# What is Integration using rectangles?

Oct 2, 2014

Usually, integration using rectangles is the first step for learning integration. At its most basic, integration is finding the area between the x axis and the line of a function on a graph - if this area is not "nice" and doesn't look like a basic shape (triangle, rectangle, etc.) that we can easily calculate the area of, a good way to approximate it is by using rectangles.

Let's take an example:

${\int}_{0}^{7} \frac{3 x}{2} \mathrm{dx}$

This is a function that finds the area between x=0 and x=7 underneath the line of $f \left(x\right) = \frac{3 x}{2}$. We already know that this is simply going to be a right-angled triangle with base 7 and height 10.5, so the area is going to be $\frac{7 \cdot 10.5}{2} = \frac{73.5}{2} = 36.75$.

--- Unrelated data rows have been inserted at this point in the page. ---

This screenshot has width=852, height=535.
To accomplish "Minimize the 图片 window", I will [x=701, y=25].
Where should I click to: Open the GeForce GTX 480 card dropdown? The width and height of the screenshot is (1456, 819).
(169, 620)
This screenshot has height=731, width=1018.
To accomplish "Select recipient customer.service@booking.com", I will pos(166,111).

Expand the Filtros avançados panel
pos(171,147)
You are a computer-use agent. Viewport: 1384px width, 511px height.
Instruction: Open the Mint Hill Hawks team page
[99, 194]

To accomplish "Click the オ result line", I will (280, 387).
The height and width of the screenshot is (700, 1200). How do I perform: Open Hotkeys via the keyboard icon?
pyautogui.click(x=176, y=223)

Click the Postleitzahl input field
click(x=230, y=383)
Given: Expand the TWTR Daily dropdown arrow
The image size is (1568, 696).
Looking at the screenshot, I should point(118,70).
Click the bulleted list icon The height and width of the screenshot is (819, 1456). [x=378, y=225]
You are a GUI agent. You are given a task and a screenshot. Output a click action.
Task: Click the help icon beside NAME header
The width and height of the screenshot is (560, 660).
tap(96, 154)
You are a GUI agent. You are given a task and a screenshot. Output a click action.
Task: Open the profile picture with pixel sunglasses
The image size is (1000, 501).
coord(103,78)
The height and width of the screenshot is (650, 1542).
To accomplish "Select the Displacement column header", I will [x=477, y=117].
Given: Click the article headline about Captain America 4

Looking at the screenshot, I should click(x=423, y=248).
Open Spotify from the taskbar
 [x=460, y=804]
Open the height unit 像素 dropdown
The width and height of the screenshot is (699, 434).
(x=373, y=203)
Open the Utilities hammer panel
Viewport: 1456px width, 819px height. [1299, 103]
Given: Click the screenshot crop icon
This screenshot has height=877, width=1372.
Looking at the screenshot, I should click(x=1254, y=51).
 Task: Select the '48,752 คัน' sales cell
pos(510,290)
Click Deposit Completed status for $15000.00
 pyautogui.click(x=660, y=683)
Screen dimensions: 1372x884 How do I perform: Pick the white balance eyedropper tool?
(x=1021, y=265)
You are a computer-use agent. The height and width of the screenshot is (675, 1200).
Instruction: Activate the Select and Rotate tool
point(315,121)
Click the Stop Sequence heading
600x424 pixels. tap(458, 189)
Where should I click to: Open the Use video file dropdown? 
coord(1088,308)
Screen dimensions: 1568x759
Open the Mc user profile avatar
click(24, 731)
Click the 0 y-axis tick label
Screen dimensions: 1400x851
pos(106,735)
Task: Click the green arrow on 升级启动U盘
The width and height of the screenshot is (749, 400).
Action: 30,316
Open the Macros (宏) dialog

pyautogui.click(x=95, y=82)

Imagine, now, that we didn't have a formula for calculating the area of a triangle, but we did have a formula for calculating the area of a rectangle (which is base x height, as usual). Imagine that we want to "guess" the area of that triangle. So we draw ten rectangles, each with base 0.7. The height is whatever the value of x is at the left-hand side of that rectangle. So:

• The rectangle between 0 and 0.7 has height 0, because f(x) = 0 on the left-hand side.
• The rectangle between 0.7 and 1.4 has height 1.05, because f(x) = 1.05 on the left-hand side.
• The rectangle between 1.4 and 2.1 has height 2.1, because f(x) = 2.1 on the left-hand side.
• And so on.

Eventually, we'll get ten rectangles. We can easily calculate the areas of these rectangles:

• The first rectangle has area $0.7 \cdot 0 = 0$. Remember that the base of all these rectangles is 0.7
• The second rectangle has area $0.7 \cdot 1.05 = 0.735$.
• The third rectangle has area $0.7 \cdot 2.1 = 1.47$.
• And so on.

The areas of the ten rectangles, in order, are:

$0 , 0.735 , 1.47 , 2.205 , 2.94 , 3.675 , 4.41 , 5.145 , 5.88 , 6.615$

To get the total area of all the rectangles, we just add them together to get $33.705$. This is a pretty good approximation for our area above.

Note: you don't always have to choose the left-hand side. You can choose the right-hand side, or the midpoint, but make sure you do the same thing for the entire question - don't take one rectangle from the left-hand side and one from the right.